I live in europe and owned and tried many gibsons. About the setup I don't really care in the sense that I do my own anyway but I am weary if a guitar is set up high-ish. I take it as an effort to hide fret problems, small but problems.
Bottom line: Inconsistent fret jobs, from great to unbelievable (custom shop slash. amazing guitar) to unacceptable (lp classic) to frets that felt scratchy.
For some reason, I've never encountered one with a weird bow (up or down) and that is a good thing but if you pay that amount of cash for a guitar you expect decent to great fretwork and 5/10 out of those guitars didn't meet that.
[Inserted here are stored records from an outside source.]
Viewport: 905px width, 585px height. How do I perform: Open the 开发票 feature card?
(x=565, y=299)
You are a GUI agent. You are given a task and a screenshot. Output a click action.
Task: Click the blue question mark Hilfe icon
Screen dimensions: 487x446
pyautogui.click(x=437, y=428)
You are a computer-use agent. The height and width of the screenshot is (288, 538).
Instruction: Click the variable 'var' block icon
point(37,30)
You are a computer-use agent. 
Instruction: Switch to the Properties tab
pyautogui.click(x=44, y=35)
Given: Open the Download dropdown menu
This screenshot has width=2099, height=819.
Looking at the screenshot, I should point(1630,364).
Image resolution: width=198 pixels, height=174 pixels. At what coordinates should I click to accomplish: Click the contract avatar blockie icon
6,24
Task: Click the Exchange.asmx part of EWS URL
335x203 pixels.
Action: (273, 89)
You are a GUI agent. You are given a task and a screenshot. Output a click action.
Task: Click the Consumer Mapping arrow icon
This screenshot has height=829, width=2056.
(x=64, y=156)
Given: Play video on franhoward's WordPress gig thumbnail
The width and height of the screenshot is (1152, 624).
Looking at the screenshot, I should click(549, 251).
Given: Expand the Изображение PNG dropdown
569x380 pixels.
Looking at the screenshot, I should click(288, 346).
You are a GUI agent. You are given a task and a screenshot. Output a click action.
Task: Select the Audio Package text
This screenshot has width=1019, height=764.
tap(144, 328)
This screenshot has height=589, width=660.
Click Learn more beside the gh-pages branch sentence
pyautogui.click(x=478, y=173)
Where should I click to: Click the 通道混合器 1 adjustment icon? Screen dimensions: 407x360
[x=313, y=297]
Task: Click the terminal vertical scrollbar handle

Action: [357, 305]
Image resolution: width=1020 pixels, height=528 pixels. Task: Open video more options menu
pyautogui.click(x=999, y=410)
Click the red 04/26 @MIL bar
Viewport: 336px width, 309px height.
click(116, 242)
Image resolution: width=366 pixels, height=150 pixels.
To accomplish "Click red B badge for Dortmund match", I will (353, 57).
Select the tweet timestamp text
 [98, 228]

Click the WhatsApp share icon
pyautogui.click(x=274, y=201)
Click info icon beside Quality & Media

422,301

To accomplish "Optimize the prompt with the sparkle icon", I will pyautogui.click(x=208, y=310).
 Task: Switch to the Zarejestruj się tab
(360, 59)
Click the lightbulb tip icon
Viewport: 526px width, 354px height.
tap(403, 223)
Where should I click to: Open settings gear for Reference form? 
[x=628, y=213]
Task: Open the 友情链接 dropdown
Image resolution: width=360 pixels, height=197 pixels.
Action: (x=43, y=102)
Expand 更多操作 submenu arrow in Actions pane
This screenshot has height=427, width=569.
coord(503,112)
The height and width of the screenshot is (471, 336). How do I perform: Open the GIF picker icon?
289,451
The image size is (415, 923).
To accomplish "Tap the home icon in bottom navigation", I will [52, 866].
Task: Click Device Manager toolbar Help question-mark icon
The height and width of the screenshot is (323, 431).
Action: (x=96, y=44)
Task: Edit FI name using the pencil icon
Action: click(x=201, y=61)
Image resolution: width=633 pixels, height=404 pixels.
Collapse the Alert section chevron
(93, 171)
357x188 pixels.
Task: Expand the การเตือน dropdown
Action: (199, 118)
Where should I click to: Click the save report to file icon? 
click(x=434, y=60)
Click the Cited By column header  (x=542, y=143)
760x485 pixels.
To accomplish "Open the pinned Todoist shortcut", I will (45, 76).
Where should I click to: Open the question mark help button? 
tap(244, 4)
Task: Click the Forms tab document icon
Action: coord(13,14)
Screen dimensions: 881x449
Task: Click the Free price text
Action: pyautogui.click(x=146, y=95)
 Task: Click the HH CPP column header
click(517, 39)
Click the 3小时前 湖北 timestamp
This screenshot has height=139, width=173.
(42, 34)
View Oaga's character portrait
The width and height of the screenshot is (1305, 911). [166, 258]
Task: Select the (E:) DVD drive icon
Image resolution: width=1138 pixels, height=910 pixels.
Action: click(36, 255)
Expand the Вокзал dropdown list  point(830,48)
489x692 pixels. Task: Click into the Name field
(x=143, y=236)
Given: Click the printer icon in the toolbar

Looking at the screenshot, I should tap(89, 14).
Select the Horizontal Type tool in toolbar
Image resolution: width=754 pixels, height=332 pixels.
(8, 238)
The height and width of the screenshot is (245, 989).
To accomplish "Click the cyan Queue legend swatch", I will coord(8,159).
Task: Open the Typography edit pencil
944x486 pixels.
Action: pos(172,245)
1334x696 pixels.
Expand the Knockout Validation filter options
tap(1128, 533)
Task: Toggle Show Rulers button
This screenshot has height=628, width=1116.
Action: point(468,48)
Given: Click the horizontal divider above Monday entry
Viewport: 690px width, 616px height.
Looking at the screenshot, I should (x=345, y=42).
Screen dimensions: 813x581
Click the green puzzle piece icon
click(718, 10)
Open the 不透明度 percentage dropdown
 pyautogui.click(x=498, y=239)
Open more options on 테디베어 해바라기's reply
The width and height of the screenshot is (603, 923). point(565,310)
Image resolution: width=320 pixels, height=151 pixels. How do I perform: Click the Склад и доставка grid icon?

It's weird but many cheaper guitars had better fretwork and that was hard to admit. I've always thought that gibsons were maybe affected by the travel and climate changes from USA to europe and had frets that popped up etc.
Their sound is a personal preference although one or two were dogs. Some were fantastic. Most were true to their name. Some woods are not meant to be guitars and those were there...Gibsons are indeed factory made instruments, I doubt that they choose their woods judging acoustic properties, only visual to their higher grade instruments. So again you have to choose.
Also, binding that was horribly fit, paint problems etc should not be there for guitars that cost so much and have the made in USA stamp.Tuning stability. There were some instances on those I've played also.
Statistically I must say that half of what I've played through the years pass as very good though not great or well made instruments for the price. I'd expect a higher percentage.
Still if you value certain things that make a gibson a gibson what it is there is no real, so readily made alternative.
For me it'd be details like nitro finish, 17 degrees pitch on the headstock, fret over binding, stuff like that. Quartersawn mahogany necks also. And of course the shape. I can't get along with many alternative lp shapes at all, visually.